Collect and copy out every line of the data below that contains the string "Task". Treat the match as case-sensitive.

------ Dataset excerpts

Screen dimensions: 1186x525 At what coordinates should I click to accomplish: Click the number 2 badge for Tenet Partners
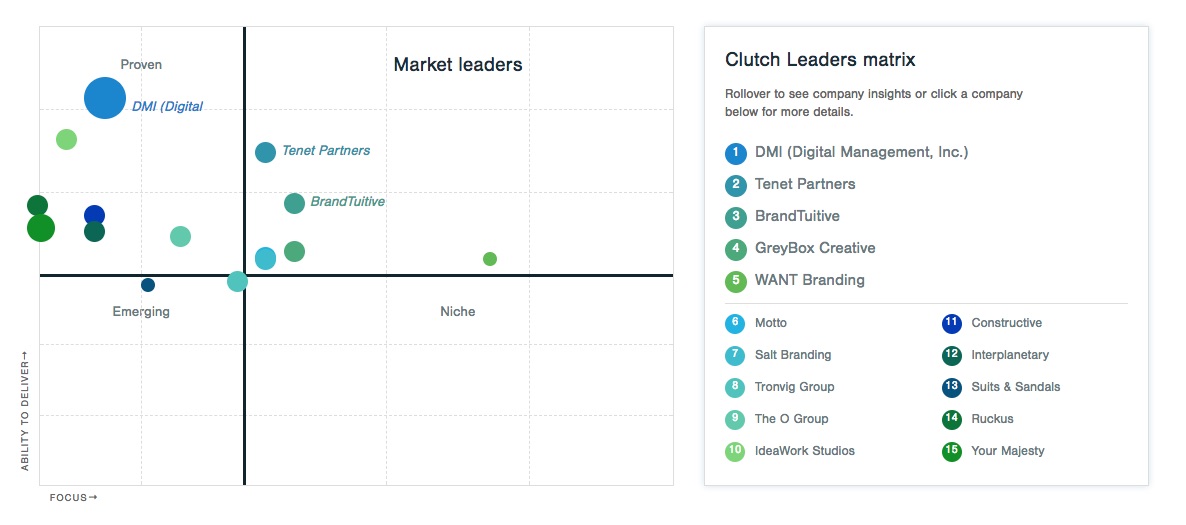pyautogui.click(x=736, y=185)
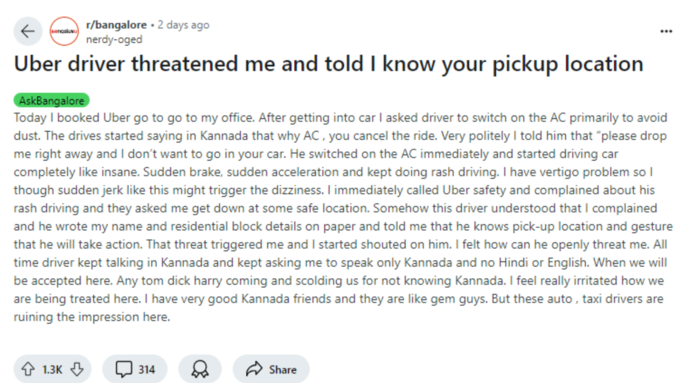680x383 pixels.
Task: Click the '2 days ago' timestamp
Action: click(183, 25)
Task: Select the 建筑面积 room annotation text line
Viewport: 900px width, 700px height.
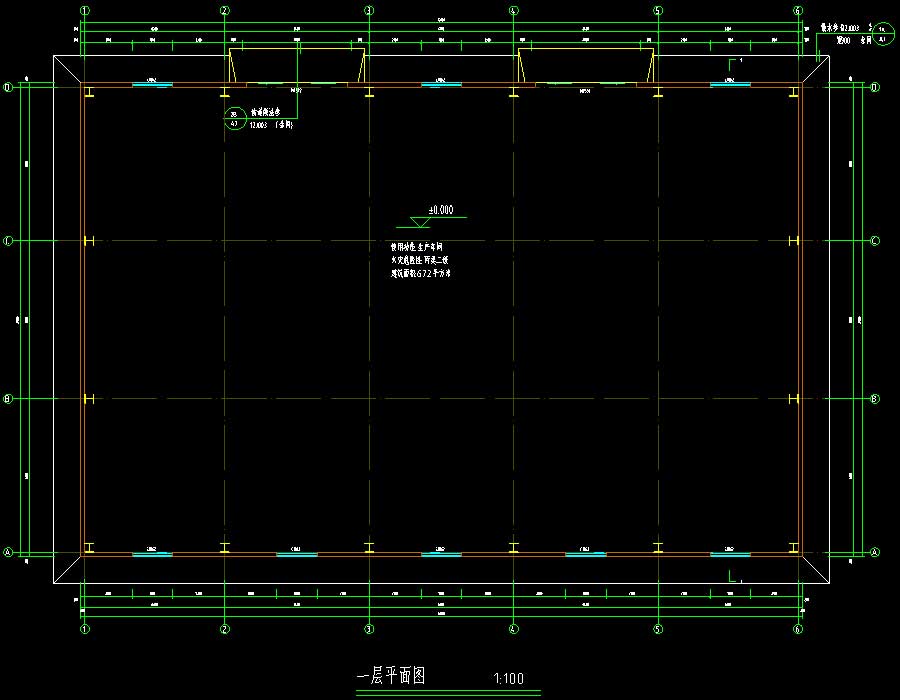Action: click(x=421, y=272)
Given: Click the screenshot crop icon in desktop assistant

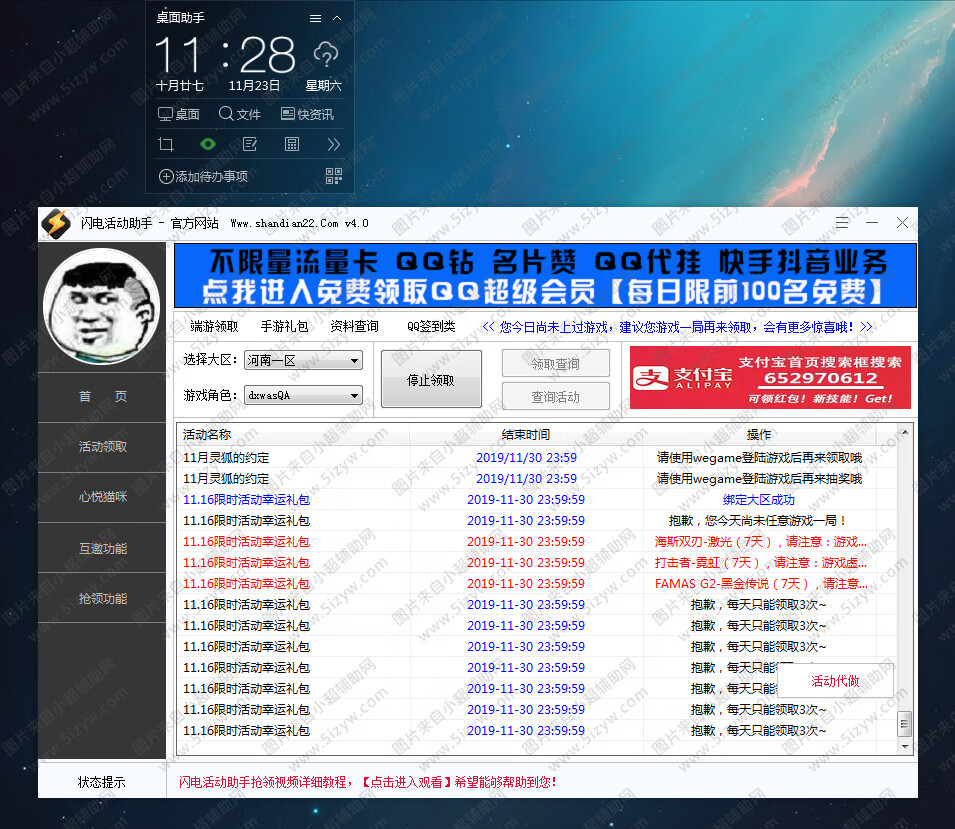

------------

Worked solution =
Task: Click the '2 days ago' timestamp
Task: Select the 建筑面积 room annotation text line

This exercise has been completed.